Most of the bars and restaurants in the city are in Belle époque style. Prague is one of the capitals you can’t afford not to visit at least once in a lifetime, so why not follow our guide and discover three of its historical cafes, also because we’ve picked those that we know make an excellent Italian espresso!
Discovering 3 historical cafes in Prague
Cafes in Prague: Café Slavia
Café Slavia is located opposite the National Theatre. It first opened in 1884 and has always drawn artists, writers, celebrities from different artistic currents and their admirers from near and far. Its name derives from Slavia, the mother of all the Slavs.
Today, it is still popular with artists and intellectuals, as well as with tourists from all over the world who, by opening its windows, can enjoy a breathtaking view of the picturesque hillside on which the splendid Castle of Prague stands. When visiting Café Slavia, you’ll be welcomed and pampered by staff in tailcoats, ready to offer you a first class service.
In the nineteenth century, the café was one of the symbols of the Czech National Revival. Some of its most famous, illustrious customers from the Czech Republic have included many poets, notably Jiří Kolář and Jaroslav Seifert, Jan Zrzav, an important Symbolist painter, and various actors and playwrights, including Vaclav Havel.
Cafes in Prague: Café U Labuti
The café was established in 1925, but the building that houses it dates back to the Renaissance period, with 19th century Baroque style panels, and is therefore much older.
In 1800 the entire building belonged to a horseman. The Losy Z Losenau family subsequently became the owners of the building and the café, managing both for many decades. We mention the horseman because the vibe of the café today is still reminiscent of that period: the booths are the old horse troughs, the large tables in the main room are the oak tables of the knights of long ago, and some of the armchairs are the original ones, there since the 19th century.

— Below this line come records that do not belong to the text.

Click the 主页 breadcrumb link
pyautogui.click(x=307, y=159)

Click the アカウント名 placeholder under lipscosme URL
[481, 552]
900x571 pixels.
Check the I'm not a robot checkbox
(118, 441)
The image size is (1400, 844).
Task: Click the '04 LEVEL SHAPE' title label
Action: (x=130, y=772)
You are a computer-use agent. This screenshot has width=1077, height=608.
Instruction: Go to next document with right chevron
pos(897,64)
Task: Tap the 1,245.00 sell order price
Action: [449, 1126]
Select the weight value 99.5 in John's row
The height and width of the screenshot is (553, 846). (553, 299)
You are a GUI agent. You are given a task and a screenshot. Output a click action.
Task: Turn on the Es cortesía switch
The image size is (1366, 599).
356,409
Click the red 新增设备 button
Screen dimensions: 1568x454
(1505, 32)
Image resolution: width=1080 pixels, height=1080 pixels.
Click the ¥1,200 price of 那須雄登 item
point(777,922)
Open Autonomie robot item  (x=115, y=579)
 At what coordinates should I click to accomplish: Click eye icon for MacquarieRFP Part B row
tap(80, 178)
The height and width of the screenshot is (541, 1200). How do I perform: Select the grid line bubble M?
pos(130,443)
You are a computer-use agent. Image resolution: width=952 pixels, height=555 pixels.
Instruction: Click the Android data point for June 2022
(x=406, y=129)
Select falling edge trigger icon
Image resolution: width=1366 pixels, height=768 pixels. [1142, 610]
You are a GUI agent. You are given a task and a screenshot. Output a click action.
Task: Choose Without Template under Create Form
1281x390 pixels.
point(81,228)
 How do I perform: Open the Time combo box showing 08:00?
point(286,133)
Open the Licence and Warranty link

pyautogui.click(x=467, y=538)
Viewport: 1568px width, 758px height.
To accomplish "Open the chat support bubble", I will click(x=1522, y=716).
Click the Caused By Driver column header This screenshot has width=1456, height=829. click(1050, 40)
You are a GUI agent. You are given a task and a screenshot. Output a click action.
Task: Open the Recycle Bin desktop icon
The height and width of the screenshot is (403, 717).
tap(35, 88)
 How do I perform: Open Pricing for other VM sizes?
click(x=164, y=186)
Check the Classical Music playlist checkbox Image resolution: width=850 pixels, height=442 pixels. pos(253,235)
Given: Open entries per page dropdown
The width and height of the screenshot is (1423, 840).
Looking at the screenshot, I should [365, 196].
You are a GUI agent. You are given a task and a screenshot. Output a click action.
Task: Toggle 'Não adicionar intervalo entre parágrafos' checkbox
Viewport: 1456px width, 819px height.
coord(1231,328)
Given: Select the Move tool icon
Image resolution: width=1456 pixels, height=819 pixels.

Additionally, the café is only a short stroll from the Castle. We recommend it as the perfect location for those who adore losing themselves in a 19th century knightly atmosphere with a pinch of romanticism, obviously while ordering an excellent espresso coffee.
Cafes in Prague: Café Savoy
This splendid café also opened in the 1800s and precisely in 1893, but back then it was a simple affair. Indeed, it is well-known that it was once a perfectly ordinary Prague café. Instead, today, it is so famous, and it has such an important reputation that it is often recommended by the Slow Food movement as an essential stop during a trip to Prague.
It is an elegant setting, with a décor featuring particularly fine materials. And it is considered one of the city’s most refined bars for its atmosphere, its professional service and, above all, for the high quality of the fine food and wine on the menu. The espresso is excellent here and we would also recommend ordering a nice cappuccino, accompanied by the café’s own home-made biscuits.